- [DIRECTION] Convert the data below into a JSON list of strings, with one string for each line and blank lines omitted.

- [PROVIDED INFORMATION]
********************
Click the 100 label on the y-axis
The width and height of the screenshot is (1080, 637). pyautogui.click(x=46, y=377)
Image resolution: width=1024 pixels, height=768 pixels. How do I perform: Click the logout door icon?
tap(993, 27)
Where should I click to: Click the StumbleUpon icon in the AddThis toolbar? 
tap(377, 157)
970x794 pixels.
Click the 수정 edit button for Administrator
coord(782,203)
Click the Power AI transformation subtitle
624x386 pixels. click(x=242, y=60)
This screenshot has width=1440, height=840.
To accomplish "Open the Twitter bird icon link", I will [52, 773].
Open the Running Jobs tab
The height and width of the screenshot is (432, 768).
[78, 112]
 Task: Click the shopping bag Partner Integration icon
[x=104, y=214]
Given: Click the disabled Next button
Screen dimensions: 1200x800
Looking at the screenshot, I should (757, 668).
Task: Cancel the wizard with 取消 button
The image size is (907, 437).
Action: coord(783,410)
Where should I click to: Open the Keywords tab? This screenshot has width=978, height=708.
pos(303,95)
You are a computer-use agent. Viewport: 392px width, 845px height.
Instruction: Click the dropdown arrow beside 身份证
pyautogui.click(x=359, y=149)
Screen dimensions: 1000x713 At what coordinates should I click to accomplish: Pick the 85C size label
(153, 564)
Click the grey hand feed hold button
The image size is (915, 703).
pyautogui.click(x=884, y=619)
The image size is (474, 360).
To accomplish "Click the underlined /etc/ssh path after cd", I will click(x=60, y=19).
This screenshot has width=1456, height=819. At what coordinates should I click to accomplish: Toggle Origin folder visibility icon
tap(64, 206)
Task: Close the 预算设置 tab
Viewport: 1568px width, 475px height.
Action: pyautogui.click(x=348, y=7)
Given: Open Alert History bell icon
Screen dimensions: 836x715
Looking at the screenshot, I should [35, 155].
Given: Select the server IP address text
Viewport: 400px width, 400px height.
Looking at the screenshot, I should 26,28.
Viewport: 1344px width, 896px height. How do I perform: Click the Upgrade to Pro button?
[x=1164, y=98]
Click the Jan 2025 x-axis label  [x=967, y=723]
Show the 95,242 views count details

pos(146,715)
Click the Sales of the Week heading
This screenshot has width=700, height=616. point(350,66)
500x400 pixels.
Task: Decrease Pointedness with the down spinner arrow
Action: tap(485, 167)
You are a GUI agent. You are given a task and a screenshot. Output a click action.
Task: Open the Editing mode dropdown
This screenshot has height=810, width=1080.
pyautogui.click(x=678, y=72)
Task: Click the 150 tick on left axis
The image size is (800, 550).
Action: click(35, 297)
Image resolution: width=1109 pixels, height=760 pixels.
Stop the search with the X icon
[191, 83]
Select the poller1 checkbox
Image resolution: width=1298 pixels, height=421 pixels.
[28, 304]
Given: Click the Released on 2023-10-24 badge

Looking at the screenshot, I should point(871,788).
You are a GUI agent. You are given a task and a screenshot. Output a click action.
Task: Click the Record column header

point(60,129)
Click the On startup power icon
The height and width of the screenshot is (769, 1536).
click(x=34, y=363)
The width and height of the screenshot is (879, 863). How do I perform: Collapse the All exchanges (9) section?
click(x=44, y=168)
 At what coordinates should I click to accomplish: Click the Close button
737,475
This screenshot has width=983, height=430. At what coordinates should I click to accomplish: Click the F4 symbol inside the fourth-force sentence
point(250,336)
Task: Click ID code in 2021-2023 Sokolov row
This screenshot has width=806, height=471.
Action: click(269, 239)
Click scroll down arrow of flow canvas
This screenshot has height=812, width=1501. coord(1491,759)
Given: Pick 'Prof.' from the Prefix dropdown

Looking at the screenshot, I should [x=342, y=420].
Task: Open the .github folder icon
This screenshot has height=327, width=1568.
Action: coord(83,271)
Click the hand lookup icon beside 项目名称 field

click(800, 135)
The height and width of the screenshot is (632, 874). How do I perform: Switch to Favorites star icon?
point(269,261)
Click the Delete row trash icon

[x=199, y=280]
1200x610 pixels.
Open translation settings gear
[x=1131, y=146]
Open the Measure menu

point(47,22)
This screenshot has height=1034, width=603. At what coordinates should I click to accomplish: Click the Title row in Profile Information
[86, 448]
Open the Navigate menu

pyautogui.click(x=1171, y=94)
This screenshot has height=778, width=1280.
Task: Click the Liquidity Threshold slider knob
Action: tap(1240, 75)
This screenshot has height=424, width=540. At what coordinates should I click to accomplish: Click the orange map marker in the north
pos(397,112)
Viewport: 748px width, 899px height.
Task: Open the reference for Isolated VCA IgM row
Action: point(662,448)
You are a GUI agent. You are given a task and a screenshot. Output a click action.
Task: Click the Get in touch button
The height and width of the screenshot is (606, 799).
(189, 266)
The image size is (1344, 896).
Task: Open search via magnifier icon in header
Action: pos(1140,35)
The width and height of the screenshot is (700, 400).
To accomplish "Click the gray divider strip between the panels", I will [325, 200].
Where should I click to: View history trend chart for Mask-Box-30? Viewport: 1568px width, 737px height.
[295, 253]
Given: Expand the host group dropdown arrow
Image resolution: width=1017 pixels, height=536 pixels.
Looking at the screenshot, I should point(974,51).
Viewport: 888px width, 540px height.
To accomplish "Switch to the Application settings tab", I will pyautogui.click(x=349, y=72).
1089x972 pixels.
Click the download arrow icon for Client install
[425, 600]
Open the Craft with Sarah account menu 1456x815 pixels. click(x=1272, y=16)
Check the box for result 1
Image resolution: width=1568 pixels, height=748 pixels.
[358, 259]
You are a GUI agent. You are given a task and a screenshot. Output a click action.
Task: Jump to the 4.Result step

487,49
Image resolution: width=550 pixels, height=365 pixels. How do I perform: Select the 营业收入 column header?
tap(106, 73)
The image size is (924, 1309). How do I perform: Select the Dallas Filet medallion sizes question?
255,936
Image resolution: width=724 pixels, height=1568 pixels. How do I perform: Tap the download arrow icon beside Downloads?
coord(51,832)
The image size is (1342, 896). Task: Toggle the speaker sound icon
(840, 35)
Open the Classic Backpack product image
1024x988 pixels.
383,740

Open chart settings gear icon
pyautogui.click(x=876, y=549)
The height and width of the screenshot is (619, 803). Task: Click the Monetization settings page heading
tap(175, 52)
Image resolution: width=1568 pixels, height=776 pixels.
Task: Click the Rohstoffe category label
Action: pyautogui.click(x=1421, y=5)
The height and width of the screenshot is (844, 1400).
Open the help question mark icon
********************
- [TASK SOLUTION]
[
  "Click the 100 label on the y-axis",
  "The width and height of the screenshot is (1080, 637). pyautogui.click(x=46, y=377)",
  "Image resolution: width=1024 pixels, height=768 pixels. How do I perform: Click the logout door icon?",
  "tap(993, 27)",
  "Where should I click to: Click the StumbleUpon icon in the AddThis toolbar? ",
  "tap(377, 157)",
  "970x794 pixels.",
  "Click the 수정 edit button for Administrator",
  "coord(782,203)",
  "Click the Power AI transformation subtitle",
  "624x386 pixels. click(x=242, y=60)",
  "This screenshot has width=1440, height=840.",
  "To accomplish \"Open the Twitter bird icon link\", I will [52, 773].",
  "Open the Running Jobs tab",
  "The height and width of the screenshot is (432, 768).",
  "[78, 112]",
  " Task: Click the shopping bag Partner Integration icon",
  "[x=104, y=214]",
  "Given: Click the disabled Next button",
  "Screen dimensions: 1200x800",
  "Looking at the screenshot, I should (757, 668).",
  "Task: Cancel the wizard with 取消 button",
  "The image size is (907, 437).",
  "Action: coord(783,410)",
  "Where should I click to: Open the Keywords tab? This screenshot has width=978, height=708.",
  "pos(303,95)",
  "You are a computer-use agent. Viewport: 392px width, 845px height.",
  "Instruction: Click the dropdown arrow beside 身份证",
  "pyautogui.click(x=359, y=149)",
  "Screen dimensions: 1000x713 At what coordinates should I click to accomplish: Pick the 85C size label",
  "(153, 564)",
  "Click the grey hand feed hold button",
  "The image size is (915, 703).",
  "pyautogui.click(x=884, y=619)",
  "The image size is (474, 360).",
  "To accomplish \"Click the underlined /etc/ssh path after cd\", I will click(x=60, y=19).",
  "This screenshot has width=1456, height=819. At what coordinates should I click to accomplish: Toggle Origin folder visibility icon",
  "tap(64, 206)",
  "Task: Close the 预算设置 tab",
  "Viewport: 1568px width, 475px height.",
  "Action: pyautogui.click(x=348, y=7)",
  "Given: Open Alert History bell icon",
  "Screen dimensions: 836x715",
  "Looking at the screenshot, I should [35, 155].",
  "Given: Select the server IP address text",
  "Viewport: 400px width, 400px height.",
  "Looking at the screenshot, I should 26,28.",
  "Viewport: 1344px width, 896px height. How do I perform: Click the Upgrade to Pro button?",
  "[x=1164, y=98]",
  "Click the Jan 2025 x-axis label  [x=967, y=723]",
  "Show the 95,242 views count details",
  "pos(146,715)",
  "Click the Sales of the Week heading",
  "This screenshot has width=700, height=616. point(350,66)",
  "500x400 pixels.",
  "Task: Decrease Pointedness with the down spinner arrow",
  "Action: tap(485, 167)",
  "You are a GUI agent. You are given a task and a screenshot. Output a click action.",
  "Task: Open the Editing mode dropdown",
  "This screenshot has height=810, width=1080.",
  "pyautogui.click(x=678, y=72)",
  "Task: Click the 150 tick on left axis",
  "The image size is (800, 550).",
  "Action: click(35, 297)",
  "Image resolution: width=1109 pixels, height=760 pixels.",
  "Stop the search with the X icon",
  "[191, 83]",
  "Select the poller1 checkbox",
  "Image resolution: width=1298 pixels, height=421 pixels.",
  "[28, 304]",
  "Given: Click the Released on 2023-10-24 badge",
  "Looking at the screenshot, I should point(871,788).",
  "You are a GUI agent. You are given a task and a screenshot. Output a click action.",
  "Task: Click the Record column header",
  "point(60,129)",
  "Click the On startup power icon",
  "The height and width of the screenshot is (769, 1536).",
  "click(x=34, y=363)",
  "The width and height of the screenshot is (879, 863). How do I perform: Collapse the All exchanges (9) section?",
  "click(x=44, y=168)",
  " At what coordinates should I click to accomplish: Click the Close button",
  "737,475",
  "This screenshot has width=983, height=430. At what coordinates should I click to accomplish: Click the F4 symbol inside the fourth-force sentence",
  "point(250,336)",
  "Task: Click ID code in 2021-2023 Sokolov row",
  "This screenshot has width=806, height=471.",
  "Action: click(269, 239)",
  "Click scroll down arrow of flow canvas",
  "This screenshot has height=812, width=1501. coord(1491,759)",
  "Given: Pick 'Prof.' from the Prefix dropdown",
  "Looking at the screenshot, I should [x=342, y=420].",
  "Task: Open the .github folder icon",
  "This screenshot has height=327, width=1568.",
  "Action: coord(83,271)",
  "Click the hand lookup icon beside 项目名称 field",
  "click(800, 135)",
  "The height and width of the screenshot is (632, 874). How do I perform: Switch to Favorites star icon?",
  "point(269,261)",
  "Click the Delete row trash icon",
  "[x=199, y=280]",
  "1200x610 pixels.",
  "Open translation settings gear",
  "[x=1131, y=146]",
  "Open the Measure menu",
  "point(47,22)",
  "This screenshot has height=1034, width=603. At what coordinates should I click to accomplish: Click the Title row in Profile Information",
  "[86, 448]",
  "Open the Navigate menu",
  "pyautogui.click(x=1171, y=94)",
  "This screenshot has height=778, width=1280.",
  "Task: Click the Liquidity Threshold slider knob",
  "Action: tap(1240, 75)",
  "This screenshot has height=424, width=540. At what coordinates should I click to accomplish: Click the orange map marker in the north",
  "pos(397,112)",
  "Viewport: 748px width, 899px height.",
  "Task: Open the reference for Isolated VCA IgM row",
  "Action: point(662,448)",
  "You are a GUI agent. You are given a task and a screenshot. Output a click action.",
  "Task: Click the Get in touch button",
  "The height and width of the screenshot is (606, 799).",
  "(189, 266)",
  "The image size is (1344, 896).",
  "Task: Open search via magnifier icon in header",
  "Action: pos(1140,35)",
  "The width and height of the screenshot is (700, 400).",
  "To accomplish \"Click the gray divider strip between the panels\", I will [325, 200].",
  "Where should I click to: View history trend chart for Mask-Box-30? Viewport: 1568px width, 737px height.",
  "[295, 253]",
  "Given: Expand the host group dropdown arrow",
  "Image resolution: width=1017 pixels, height=536 pixels.",
  "Looking at the screenshot, I should point(974,51).",
  "Viewport: 888px width, 540px height.",
  "To accomplish \"Switch to the Application settings tab\", I will pyautogui.click(x=349, y=72).",
  "1089x972 pixels.",
  "Click the download arrow icon for Client install",
  "[425, 600]",
  "Open the Craft with Sarah account menu 1456x815 pixels. click(x=1272, y=16)",
  "Check the box for result 1",
  "Image resolution: width=1568 pixels, height=748 pixels.",
  "[358, 259]",
  "You are a GUI agent. You are given a task and a screenshot. Output a click action.",
  "Task: Jump to the 4.Result step",
  "487,49",
  "Image resolution: width=550 pixels, height=365 pixels. How do I perform: Select the 营业收入 column header?",
  "tap(106, 73)",
  "The image size is (924, 1309). How do I perform: Select the Dallas Filet medallion sizes question?",
  "255,936",
  "Image resolution: width=724 pixels, height=1568 pixels. How do I perform: Tap the download arrow icon beside Downloads?",
  "coord(51,832)",
  "The image size is (1342, 896). Task: Toggle the speaker sound icon",
  "(840, 35)",
  "Open the Classic Backpack product image",
  "1024x988 pixels.",
  "383,740",
  "Open chart settings gear icon",
  "pyautogui.click(x=876, y=549)",
  "The height and width of the screenshot is (619, 803). Task: Click the Monetization settings page heading",
  "tap(175, 52)",
  "Image resolution: width=1568 pixels, height=776 pixels.",
  "Task: Click the Rohstoffe category label",
  "Action: pyautogui.click(x=1421, y=5)",
  "The height and width of the screenshot is (844, 1400).",
  "Open the help question mark icon"
]